Still, even pre-COVID-19, healthcare costs were the biggest driver of consumers’ financial uncertainty, and have caused many consumers to delay care, according to Gartner research. While telehealth reimbursement may not be simple for systems to navigate, we must make the consumer pricing of it transparent and easy to understand. This is the right thing to do during this crisis. It’s also the necessary thing to do to be competitive. Some systems, like Prevea Health, are waiving the fee for virtual visits related to the screening and evaluation of Coronavirus. Others are offering discounts, like Ascension’s $20 online urgent care visit offer.
Ascension is promoting $20 online urgent care visits for COVID-19 care.
Non-digital advertising can cross-promote your telehealth services, when appropriate. And, being an inherently digital service, it’s most important to cover your digital marketing bases thoroughly.

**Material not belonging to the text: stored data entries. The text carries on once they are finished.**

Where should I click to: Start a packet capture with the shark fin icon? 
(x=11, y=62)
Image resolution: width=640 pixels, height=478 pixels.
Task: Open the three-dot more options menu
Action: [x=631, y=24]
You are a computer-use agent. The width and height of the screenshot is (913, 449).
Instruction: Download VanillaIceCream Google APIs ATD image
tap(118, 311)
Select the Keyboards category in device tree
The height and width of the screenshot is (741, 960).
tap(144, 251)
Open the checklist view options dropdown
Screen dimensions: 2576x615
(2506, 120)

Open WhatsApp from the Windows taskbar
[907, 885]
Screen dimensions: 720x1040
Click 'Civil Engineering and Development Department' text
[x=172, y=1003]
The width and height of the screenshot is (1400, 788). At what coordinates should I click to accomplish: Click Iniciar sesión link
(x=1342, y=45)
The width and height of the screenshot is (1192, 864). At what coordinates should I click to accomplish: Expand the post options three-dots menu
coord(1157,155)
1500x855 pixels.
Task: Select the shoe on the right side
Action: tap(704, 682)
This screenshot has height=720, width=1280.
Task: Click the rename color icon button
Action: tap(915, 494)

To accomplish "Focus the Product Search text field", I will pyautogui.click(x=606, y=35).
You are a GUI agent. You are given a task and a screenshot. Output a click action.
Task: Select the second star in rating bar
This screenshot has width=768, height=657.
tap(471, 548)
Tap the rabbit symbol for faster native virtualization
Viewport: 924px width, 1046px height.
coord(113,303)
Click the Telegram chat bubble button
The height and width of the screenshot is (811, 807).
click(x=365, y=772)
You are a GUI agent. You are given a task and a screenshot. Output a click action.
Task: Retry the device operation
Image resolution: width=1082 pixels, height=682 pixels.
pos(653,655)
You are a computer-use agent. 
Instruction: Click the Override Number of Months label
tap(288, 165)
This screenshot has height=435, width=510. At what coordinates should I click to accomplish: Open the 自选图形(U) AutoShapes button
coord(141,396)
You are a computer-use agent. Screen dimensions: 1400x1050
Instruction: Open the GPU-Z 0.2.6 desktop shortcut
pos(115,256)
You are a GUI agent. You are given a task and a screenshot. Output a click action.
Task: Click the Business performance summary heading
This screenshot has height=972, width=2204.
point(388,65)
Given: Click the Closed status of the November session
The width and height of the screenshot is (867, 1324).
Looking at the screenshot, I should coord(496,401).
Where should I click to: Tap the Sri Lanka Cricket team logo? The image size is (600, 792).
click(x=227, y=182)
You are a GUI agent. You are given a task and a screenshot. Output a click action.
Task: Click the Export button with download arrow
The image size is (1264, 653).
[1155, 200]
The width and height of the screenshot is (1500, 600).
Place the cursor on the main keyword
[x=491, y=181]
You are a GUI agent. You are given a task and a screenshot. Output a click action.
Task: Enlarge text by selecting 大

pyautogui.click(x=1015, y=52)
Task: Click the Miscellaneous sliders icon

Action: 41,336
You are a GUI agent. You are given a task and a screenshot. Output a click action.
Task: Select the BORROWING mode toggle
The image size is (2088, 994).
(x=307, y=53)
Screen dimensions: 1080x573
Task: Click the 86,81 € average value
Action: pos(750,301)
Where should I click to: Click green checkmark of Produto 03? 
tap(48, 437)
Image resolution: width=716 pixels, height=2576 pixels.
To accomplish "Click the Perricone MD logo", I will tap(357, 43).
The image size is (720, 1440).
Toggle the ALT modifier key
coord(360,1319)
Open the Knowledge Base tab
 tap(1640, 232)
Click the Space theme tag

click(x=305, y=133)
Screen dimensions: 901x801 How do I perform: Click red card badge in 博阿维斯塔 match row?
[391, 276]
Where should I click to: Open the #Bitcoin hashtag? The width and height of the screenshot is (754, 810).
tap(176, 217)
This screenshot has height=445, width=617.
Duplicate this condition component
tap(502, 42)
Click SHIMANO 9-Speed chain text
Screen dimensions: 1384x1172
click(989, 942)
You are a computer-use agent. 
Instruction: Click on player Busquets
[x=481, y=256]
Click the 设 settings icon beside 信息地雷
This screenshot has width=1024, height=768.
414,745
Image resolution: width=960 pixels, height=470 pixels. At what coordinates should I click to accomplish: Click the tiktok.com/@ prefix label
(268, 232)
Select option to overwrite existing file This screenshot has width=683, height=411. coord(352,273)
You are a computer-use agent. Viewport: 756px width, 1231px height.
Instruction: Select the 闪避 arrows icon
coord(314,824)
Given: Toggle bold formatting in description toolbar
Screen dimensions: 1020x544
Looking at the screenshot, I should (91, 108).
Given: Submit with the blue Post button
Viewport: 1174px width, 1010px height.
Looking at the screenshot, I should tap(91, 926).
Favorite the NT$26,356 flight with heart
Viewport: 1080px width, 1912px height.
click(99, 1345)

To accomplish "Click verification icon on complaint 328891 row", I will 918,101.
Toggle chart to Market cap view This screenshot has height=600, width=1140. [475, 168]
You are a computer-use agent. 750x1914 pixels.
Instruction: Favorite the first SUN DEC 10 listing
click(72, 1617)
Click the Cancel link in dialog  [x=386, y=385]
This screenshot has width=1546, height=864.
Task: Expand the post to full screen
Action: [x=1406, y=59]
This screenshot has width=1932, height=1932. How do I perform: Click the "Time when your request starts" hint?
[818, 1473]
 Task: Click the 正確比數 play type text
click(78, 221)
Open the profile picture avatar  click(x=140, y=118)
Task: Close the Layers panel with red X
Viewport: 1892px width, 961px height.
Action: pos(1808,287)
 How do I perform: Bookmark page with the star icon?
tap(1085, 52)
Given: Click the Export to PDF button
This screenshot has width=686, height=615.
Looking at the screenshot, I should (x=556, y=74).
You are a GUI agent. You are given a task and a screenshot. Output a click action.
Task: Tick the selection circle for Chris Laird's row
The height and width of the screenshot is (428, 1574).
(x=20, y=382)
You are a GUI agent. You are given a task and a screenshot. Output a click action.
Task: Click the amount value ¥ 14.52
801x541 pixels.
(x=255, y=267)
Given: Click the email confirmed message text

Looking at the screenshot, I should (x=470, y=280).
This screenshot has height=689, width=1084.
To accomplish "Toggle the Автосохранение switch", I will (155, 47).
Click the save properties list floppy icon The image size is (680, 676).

Whatever digital home you are using for your COVID-19 and telehealth information, support it well with paid search campaigns to ensure you are found and in the consideration set. Paid search on this topic is ramping up and becoming more competitive, and this is the best way to get found quickly in the moment of need.
Advocate Aurora Health and Ascension are competing for virtual visit business via paid search advertising.
We know it’s hard to think past COVID-19 right now. Just know that every step you take to implement, enhance and market telehealth now is a step towards a future in which telehealth plays a larger role.
Ann Mond Johnson, CEO of the American Telemedicine Association, indicates in a HealthLeaders report that now that more consumers have experienced the benefits of telehealth, the landscape will permanently change after the pandemic. “I think consumer expectations and consumers’ perceptions of what can happen are going to change and therefore, it’s going to be hard to go back. Once you give people something, it’s really difficult to take it away.”
We’re not going back. Virtual care will be part of healthcare delivery, not as a 'nice to have.' It is how care will be delivered post COVID-19. How are you going to think about it, and how are you going to create a great patient experience and provider experience so it’s sustainable?
We agree that thinking through both patient and provider experience is essential. Health systems should work to continue to improve the ease of accessing and using their telehealth services for both consumers and providers. The aforementioned Healthgrades webinar included an interesting discussion regarding the many benefits of telehealth not only for consumers, but also for combatting provider burnout. That alone offers an incredibly compelling reason to continue pushing forward in a continuous improvement effort.
We also agree that Telehealth will very likely “cross the chasm” to widespread, routine consumer and physician adoption. For healthcare marketers, gaining market share in virtual visits will be an increased focus. The time to enhance your marketing around this essential service is now.